I really shouldn't complain at all, cause really- how many people in this world have what I have?? How many people have the kind of support system I've got here! And how many people get to live so close to their family (which includes you flee).I mean, really- I'm feeling very blessed tonight! Sorry to steal from you Jenn (sister, not daughter) but I'm posting the quote you found here, cause it really impressed me. I felt a very strong witness that I need to practice this theory in my life! so here it is:
Hope is the anticipation that the outcome will be good.
Worry is the anticipation that the outcome will be bad.
Faith is the anticipation that whatever the outcome, it will be for our good.
I've always been a pretty hopeful person- but I have also been a great worry-er as well! (gosh, I can't imagine where I could have gotten that from **cough-dad-cough**) hee hee!) So, as my . . er . . new-november's resolution I'm going to try, really try, to not worry so much! We'll see how it goes!
anyway. It's super late and I need sleep.

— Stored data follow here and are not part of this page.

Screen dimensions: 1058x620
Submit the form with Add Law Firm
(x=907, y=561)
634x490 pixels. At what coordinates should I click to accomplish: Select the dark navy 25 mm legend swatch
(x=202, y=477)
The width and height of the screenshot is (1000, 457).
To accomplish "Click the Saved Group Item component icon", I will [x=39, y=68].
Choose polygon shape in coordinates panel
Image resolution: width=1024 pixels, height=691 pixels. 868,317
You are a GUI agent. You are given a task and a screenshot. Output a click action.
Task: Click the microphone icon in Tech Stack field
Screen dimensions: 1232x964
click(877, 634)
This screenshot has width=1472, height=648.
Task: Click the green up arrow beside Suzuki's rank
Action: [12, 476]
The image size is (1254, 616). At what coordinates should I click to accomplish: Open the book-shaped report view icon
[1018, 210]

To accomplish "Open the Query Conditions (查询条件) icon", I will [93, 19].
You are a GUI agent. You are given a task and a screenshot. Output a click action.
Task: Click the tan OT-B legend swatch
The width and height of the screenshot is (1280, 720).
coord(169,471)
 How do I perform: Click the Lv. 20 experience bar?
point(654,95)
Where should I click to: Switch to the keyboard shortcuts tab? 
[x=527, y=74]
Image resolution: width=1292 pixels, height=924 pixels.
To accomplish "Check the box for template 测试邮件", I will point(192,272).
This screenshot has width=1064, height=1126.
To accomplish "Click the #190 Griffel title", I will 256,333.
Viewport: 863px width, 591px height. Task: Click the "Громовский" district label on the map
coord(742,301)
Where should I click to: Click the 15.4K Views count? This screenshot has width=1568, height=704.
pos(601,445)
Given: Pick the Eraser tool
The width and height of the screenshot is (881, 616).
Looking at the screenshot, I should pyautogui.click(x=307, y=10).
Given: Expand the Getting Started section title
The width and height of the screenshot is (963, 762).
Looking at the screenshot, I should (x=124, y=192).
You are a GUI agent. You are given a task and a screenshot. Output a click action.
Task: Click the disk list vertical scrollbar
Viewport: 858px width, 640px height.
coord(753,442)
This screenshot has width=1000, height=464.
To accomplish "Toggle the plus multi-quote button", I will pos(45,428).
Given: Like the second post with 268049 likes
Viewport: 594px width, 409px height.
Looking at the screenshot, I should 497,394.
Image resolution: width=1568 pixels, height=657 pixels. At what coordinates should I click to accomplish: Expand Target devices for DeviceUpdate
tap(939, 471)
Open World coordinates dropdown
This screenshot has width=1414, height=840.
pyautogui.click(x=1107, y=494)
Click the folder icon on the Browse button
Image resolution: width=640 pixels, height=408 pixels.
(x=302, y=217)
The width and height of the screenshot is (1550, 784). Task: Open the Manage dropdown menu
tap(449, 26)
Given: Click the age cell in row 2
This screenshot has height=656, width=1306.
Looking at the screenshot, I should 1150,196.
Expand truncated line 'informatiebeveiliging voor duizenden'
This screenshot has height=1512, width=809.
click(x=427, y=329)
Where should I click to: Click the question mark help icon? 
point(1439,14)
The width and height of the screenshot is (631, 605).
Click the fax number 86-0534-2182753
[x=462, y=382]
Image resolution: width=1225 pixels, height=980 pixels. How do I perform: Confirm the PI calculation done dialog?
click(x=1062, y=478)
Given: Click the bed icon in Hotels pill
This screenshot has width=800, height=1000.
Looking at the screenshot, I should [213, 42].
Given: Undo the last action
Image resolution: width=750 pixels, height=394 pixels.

I just had to write a quick post before I nodded off!
peace out!
thats all!
chelle
Whole 30?????
8 years ago
6 peeps decided to say stuff:
Chelle,
Please feel free to steal from my blog any time. I loved that quote, which is why I put it on mine.
I miss you! I don't even have your new email address. Will you send me an email so I have it? Plus, I want to send you a cute BYU video that I know you will love.
Okay, enough for now. Talk to you soon!
Jenn (your sister, not your daughter. he,he :)
YAY for optimisim. I try really hard to be a great and happy person. I really enjoy being happy and postitive all the time. So that is what I try to do.
We can be friends, I am passing a kindney stone. YAY for us. Um lets see uhhhhhh. Yeah so keep it up sista you are going to do so well. Hope you get some sleep and you know a hot shower when you can't sleep is great. And if you can go buy some of this tablet stuff that releses vapors that just soooooooth ya. You should go buy some. If not then call me and I will go get some or make Stace do it for you ;) (love ya stace)
I'm loving your optimism! WOO HOO FOR YOU! and if you ever find that things are getting to hard to handle, just SIOTTU. That will never get old I think. Feel better.
Oh Michelle, how could you possibly think that you weren't good enough? You and Flee both have always been great examples to me. More than you will ever know. I've always thought you were an amazingly strong woman and this post only makes those thoughts more concrete.
I'm so sorry you're sick. I hope you feel better soon.
And I really, really, really hope that you're not sick toward the middle of next month.
I'm seriosly crying right now. Deep breath...okay. Stinkin preggo hormones!
But it's all for the best right?
Chin up, chest out, breathe in, breathe out....
This too shall pass (in the Lord's time.)
Love to my sick baby,
Mither
Good call! It's hard sometimes to have faith and not worry. That is something I have always struggled with. It doesn't seem like you struggled with it much growing up, but then you didn't have the same trials as you do now. I know that working on it does help, so good luck to you. I've been praying for you and for Steve. I know things will work out for you.